SOURCE RECORDS:
◆ ◆ ◆ ◆
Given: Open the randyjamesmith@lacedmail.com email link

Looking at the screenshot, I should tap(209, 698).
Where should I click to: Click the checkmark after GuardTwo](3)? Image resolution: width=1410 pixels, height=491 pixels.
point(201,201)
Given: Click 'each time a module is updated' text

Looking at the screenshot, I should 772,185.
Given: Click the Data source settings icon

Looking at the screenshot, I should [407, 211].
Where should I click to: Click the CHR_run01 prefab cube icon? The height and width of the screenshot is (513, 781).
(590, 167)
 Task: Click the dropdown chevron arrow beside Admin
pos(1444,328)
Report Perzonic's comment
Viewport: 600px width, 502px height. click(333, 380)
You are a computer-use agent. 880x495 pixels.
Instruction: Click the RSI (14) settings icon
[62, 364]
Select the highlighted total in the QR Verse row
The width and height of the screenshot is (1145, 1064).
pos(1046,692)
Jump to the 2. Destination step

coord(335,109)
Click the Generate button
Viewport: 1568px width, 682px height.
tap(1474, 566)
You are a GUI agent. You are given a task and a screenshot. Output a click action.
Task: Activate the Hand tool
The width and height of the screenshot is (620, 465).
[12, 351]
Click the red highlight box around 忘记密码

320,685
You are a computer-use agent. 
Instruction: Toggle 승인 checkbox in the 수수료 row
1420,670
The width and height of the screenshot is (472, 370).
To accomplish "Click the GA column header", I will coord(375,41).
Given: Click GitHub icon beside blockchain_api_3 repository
◆ ◆ ◆ ◆
DIRECTIONS FOR THIS TASK: Go through the data and return every record exactly.

EXPECTED ANSWER:
Given: Open the randyjamesmith@lacedmail.com email link

Looking at the screenshot, I should tap(209, 698).
Where should I click to: Click the checkmark after GuardTwo](3)? Image resolution: width=1410 pixels, height=491 pixels.
point(201,201)
Given: Click 'each time a module is updated' text

Looking at the screenshot, I should 772,185.
Given: Click the Data source settings icon

Looking at the screenshot, I should [407, 211].
Where should I click to: Click the CHR_run01 prefab cube icon? The height and width of the screenshot is (513, 781).
(590, 167)
 Task: Click the dropdown chevron arrow beside Admin
pos(1444,328)
Report Perzonic's comment
Viewport: 600px width, 502px height. click(333, 380)
You are a computer-use agent. 880x495 pixels.
Instruction: Click the RSI (14) settings icon
[62, 364]
Select the highlighted total in the QR Verse row
The width and height of the screenshot is (1145, 1064).
pos(1046,692)
Jump to the 2. Destination step

coord(335,109)
Click the Generate button
Viewport: 1568px width, 682px height.
tap(1474, 566)
You are a GUI agent. You are given a task and a screenshot. Output a click action.
Task: Activate the Hand tool
The width and height of the screenshot is (620, 465).
[12, 351]
Click the red highlight box around 忘记密码

320,685
You are a computer-use agent. 
Instruction: Toggle 승인 checkbox in the 수수료 row
1420,670
The width and height of the screenshot is (472, 370).
To accomplish "Click the GA column header", I will coord(375,41).
Given: Click GitHub icon beside blockchain_api_3 repository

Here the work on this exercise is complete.